Tracking variables and their values – Advanced IR Generation-1
To be useful, the type metadata described in the previous section needs to be associated with variables of the source program. For a global variable, this is pretty easy. The createGlobalVariableExpression() function of the llvm::DIBuilder class creates the metadata to describe a global variable. This includes the name of the variable in the source, the mangled name, the source file, and so on. A global variable in LLVM IR is represented by an instance of the GlobalVariable class. This class has a method called addDebugInfo(), which associates the metadata node returned from createGlobalVariableExpression() with the global variable.
For local variables, we need to take another approach. LLVM IR does not know of a class representing a local variable as it only knows about values. The solution the LLVM community has developed is to insert calls to intrinsic functions into the IR code of a function. An intrinsic function is a function that LLVM knows about and, therefore, can do some magic with it. In most cases, intrinsic functions do not result in a subroutine call at the machine level. Here, the function call is a convenient vehicle to associate the metadata with a value. The most important intrinsic functions for debug metadata are llvm.dbg.declare and llvm.dbg.value.
The llvm.dbg.declare intrinsic provides information and is generated once by the frontend to declare a local variable. Essentially, this intrinsic describes the address of a local variable. During optimization, passes can replace this intrinsic with (possibly multiple) calls to llvm.dbg.value to preserve the debug information and to track the local source variables. After optimization, multiple calls to llvm.dbg.declare may be present as it is used to describe the program points where the local variables live within memory.
On the other hand, the llvm.dbg.value intrinsic is called whenever a local variable is set to a new value. This intrinsic describes the value of a local variable, not its address.
How does all of this work? The LLVM IR representation and the programmatic creation via the llvm::DIBuilder class differ a bit, so we will look at both.
Continuing with our example from the previous section, we’ll allocate local storage for the I variable inside the Func function with the alloca instruction:
@i = alloca i32
After that, we must add a call to the llvm.dbg.declare intrinsic:
call void @llvm.dbg.declare(metadata ptr %i,
metadata !1, metadata !DIExpression())
The first parameter is the address to the local variable. The second parameter is the metadata describing the local variable, which is created by a call to either createAutoVariable() for a local variable or createParameterVariable() for a parameter of the llvm::DIBuilder class. Finally, the third parameter describes an address expression, which will be explained later.

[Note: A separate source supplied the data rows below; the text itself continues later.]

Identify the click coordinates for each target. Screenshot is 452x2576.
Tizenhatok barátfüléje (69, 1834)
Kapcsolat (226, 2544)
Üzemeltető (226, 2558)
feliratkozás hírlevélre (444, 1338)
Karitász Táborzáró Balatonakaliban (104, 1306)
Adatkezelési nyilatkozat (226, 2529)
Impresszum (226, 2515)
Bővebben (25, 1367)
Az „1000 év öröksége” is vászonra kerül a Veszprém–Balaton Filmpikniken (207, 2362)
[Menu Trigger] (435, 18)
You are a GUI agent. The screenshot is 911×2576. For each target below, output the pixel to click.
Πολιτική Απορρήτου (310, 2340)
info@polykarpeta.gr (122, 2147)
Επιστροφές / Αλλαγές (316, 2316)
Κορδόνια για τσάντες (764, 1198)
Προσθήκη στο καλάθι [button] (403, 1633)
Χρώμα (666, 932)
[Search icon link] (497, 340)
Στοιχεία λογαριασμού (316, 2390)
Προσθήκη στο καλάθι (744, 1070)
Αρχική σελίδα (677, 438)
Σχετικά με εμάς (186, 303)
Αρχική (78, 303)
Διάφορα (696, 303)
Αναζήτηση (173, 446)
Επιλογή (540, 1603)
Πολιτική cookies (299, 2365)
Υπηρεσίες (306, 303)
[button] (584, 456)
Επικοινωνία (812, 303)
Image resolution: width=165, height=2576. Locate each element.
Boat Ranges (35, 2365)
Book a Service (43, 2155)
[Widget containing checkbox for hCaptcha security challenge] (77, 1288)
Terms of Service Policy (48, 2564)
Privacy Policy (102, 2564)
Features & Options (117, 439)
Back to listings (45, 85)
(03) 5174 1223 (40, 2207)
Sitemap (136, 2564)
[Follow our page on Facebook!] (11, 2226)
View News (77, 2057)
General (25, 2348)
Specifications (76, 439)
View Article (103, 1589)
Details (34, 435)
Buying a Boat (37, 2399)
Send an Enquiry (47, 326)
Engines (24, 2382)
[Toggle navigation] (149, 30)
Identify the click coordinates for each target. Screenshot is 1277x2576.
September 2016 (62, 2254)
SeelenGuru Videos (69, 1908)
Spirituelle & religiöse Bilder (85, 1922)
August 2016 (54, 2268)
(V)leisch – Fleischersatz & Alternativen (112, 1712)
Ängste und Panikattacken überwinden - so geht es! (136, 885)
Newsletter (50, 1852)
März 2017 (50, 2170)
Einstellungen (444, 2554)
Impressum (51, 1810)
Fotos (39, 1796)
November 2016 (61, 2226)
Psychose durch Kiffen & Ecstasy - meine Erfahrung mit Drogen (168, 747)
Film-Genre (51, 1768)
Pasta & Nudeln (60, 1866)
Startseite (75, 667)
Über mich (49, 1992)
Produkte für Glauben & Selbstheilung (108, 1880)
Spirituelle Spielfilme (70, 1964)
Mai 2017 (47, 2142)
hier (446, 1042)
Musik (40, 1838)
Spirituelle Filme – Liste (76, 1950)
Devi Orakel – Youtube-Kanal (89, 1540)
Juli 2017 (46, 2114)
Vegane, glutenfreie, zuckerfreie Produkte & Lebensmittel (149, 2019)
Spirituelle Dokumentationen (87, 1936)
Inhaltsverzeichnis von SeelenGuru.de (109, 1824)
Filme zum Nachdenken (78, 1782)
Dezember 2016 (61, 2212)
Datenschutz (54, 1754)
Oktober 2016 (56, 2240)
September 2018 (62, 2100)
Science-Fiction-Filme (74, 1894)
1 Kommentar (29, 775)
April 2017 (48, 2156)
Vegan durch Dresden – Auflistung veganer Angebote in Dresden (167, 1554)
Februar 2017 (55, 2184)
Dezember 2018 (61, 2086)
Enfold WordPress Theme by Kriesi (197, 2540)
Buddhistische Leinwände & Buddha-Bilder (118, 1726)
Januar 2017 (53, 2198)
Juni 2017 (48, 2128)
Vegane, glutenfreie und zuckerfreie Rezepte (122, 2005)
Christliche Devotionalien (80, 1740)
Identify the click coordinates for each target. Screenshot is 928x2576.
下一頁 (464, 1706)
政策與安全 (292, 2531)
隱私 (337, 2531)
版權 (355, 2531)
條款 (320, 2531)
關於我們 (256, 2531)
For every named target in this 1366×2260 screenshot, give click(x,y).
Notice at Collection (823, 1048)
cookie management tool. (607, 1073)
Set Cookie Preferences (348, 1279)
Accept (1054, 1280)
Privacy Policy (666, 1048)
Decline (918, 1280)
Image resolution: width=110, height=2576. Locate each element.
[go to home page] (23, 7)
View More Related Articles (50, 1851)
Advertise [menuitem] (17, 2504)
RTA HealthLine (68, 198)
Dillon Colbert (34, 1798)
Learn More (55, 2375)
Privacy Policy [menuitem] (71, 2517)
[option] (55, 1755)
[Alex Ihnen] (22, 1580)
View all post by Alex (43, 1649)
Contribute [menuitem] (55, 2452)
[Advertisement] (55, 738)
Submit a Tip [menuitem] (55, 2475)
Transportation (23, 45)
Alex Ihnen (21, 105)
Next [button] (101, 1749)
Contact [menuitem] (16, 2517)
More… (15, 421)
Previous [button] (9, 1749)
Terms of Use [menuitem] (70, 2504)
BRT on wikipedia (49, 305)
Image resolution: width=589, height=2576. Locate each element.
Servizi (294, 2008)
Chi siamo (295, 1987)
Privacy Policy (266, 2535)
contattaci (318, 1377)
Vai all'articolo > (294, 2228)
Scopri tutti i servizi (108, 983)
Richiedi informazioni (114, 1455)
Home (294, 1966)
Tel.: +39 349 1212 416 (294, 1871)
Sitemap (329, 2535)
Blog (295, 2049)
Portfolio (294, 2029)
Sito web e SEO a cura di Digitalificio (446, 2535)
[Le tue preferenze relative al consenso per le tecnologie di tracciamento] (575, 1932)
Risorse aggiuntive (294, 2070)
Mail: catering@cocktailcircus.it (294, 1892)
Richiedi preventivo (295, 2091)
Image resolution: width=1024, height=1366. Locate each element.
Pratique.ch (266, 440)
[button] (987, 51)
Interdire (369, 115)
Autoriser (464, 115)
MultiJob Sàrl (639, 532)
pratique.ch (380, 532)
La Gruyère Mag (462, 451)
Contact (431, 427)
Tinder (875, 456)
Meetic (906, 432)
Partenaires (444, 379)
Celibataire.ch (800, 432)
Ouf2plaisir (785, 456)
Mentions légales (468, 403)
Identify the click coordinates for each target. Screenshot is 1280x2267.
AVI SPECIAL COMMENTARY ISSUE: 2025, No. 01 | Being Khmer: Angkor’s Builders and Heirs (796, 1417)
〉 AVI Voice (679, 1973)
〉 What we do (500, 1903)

Let’s implement the IR creation. You can allocate the storage for the local @i variable with a call to the CreateAlloca() method of the llvm::IRBuilder<> class:
llvm::Type *IntTy = llvm::Type::getInt32Ty(LLVMCtx);
llvm::Value *Val = Builder.CreateAlloca(IntTy, nullptr, “i”);
The LLVMCtx variable is the used context class, and Builder is the used instance of the llvm::IRBuilder<> class.
A local variable also needs to be described by metadata:
llvm::DILocalVariable *DbgLocalVar =
Dbuilder.createAutoVariable(DbgFunc, “i”, DbgFile,
7, DbgIntTy);
Using the values from the previous section, we can specify that the variable is part of the DbgFunc function, is called i, is defined in the DbgFile file at line 7, and is of the DbgIntTy type.
Finally, we associate the debug metadata with the address of the variable using the llvm.dbg.declare intrinsic. Using llvm::DIBuilder shields you from all of the details of adding a call:
llvm::DILocation *DbgLoc =
llvm::DILocation::get(LLVMCtx, 7, 5, DbgFunc);
DBuilder.insertDeclare(Val, DbgLocalVar,
DBuilder.createExpression(), DbgLoc,
Val.getParent());